DDoS attacks are often not considered to be as big a threat as other forms of cyber attack, despite the fact that businesses that rely on their websites for revenue can be impacted significantly if that website is unavailable to customers.
Read more about DDoS attacks
- Europe in the firing line of evolving DDoS attacks.
- Malicious insiders and DDoS attacks cost UK businesses the most.
- Criminal activity has become the top motivation for DDoS attacks, so taking no action is not an option.
- Average DDoS attacks fatal to most businesses, report reveals.
The impact of successful DDoS attacks globally was highlighted recently by the sentencing of 30-year-old hacker Daniel Kaye to almost three years’ imprisonment in the UK after being found guilty of carrying out DDoS attacks against Liberia’s leading mobile phone and internet company, using rented botnets and stressers before developing his own botnet.
At their peak in November 2016, Kaye’s DDoS attacks crashed the West African country’s entire internet access, with one attack resulting in tens of millions of pounds’ worth of damage.
In the Netherlands, the police and the prosecutor’s office have developed a dedicated project, known as Hack_Right, to deal with young first-time offenders to prevent them from going on to more serious crimes. A Dutch user of Webstresser has already received this alternative sanction, according to Europol.
The European police agency also reports that actions are under way worldwide to track down the users of DDoS attacks.
While some countries are focusing their actions against the users of Webstresser, specifically, law enforcement agencies around the world have intensified their activities against the users of DDoS booter and stresser services more generally.
To this effect, Europol said the FBI seized 15 other DDoS-for-hire websites in December 2018, including the relatively well-known Downthem and Quantum Stresser. Similarly, the Romanian police has taken measures against the administrators of two smaller-scale DDoS platforms and has seized digital evidence, including information about the users.
“Size does not matter – all levels of users are under the radar of law enforcement, be it a gamer booting the competition out of a game, or a high-level hacker carrying out DDoS attacks against commercial targets for financial gain,” said Europol in a statement.
The DDoS-for-hire trend is a pressing issue, the police agency said, mainly because of how easily accessible it has become.
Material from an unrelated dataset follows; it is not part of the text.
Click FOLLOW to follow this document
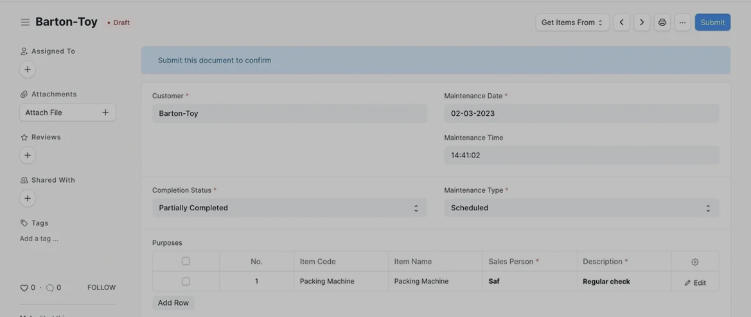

According to Europol, stresser and booter services have effectively lowered the entry barrier into cyber crime because, for a small fee, any low-skilled individual can launch DDoS attacks with the click of a button, knocking whole websites and networks offline by barraging them with traffic.
Europol said the damage can be considerable, crippling businesses financially and depriving people of essential services offered by banks, government institutions and police forces.
Emboldened by perceived anonymity, many young IT enthusiasts get involved in this seemingly low-level crime, unaware of the consequences that such online activities can carry, said Europol.
“Cyber crime isn’t a victimless crime and it is taken extremely seriously by law enforcement,” it added. “The side-effects a criminal investigation could have on the lives of these teenagers can be serious, going as far as a prison sentence in some countries.”
Skills in coding, gaming, computer programming, cyber security or anything IT-related are in high demand, the police agency noted, adding that there are many careers and opportunities available for anyone with such skills to use them wisely.